Deception: Spies, Lies and How Russia Dupes the West by Edward Lucas - review by Christopher Andrew

Christopher Andrew

Colder War

Deception: Spies, Lies and How Russia Dupes the West

By

Bloomsbury 372pp £20
 

This is an angry book: angry at the ‘toxic combination of chauvinism and criminality’ for which Edward Lucas holds the Kremlin responsible, and at the willingness of the West to turn a blind eye in the hope of better relations with the Russian Federation. ‘In no other country’, claims Lucas, ‘have gangsterism and state power overlapped to such a threatening extent.’
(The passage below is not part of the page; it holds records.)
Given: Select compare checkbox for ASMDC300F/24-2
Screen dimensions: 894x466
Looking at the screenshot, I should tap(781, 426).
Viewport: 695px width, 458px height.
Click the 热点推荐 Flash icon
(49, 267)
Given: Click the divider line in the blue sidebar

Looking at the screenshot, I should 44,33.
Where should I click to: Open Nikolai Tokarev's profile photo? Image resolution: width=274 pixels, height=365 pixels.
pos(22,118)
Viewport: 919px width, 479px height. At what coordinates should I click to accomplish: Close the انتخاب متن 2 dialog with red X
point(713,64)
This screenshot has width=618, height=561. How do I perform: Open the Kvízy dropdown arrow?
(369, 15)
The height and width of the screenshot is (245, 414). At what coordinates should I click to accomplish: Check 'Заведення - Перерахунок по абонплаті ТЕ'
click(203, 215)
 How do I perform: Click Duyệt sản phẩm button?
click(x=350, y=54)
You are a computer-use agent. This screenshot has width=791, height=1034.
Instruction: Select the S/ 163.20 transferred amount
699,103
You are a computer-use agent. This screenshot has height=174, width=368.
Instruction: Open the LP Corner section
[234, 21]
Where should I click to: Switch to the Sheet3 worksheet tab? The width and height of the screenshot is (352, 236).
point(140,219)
Deception begins with a well-researched account of the horrifying fate of Sergei Magnitsky, a Moscow lawyer working for a foreign investor who exposed a $230 million fraud by a Russian criminal group, which Lucas claims was led by the FSB (successor to the domestic arm of the Soviet KGB) and ‘backed at the highest level in the regime’. In November 2009 Magnitsky died from appalling mistreatment in prison. Though the case caused a public outcry, there is little sign that posthumous justice will be done.

Lucas argues that those responsible for Magnitsky’s death are leading members of the Russian intelligence community past and present, and that we do not know how to respond to their operations in the West: ‘For most of the past decades, the Kremlin’s spymasters have run rings around their Western adversaries.’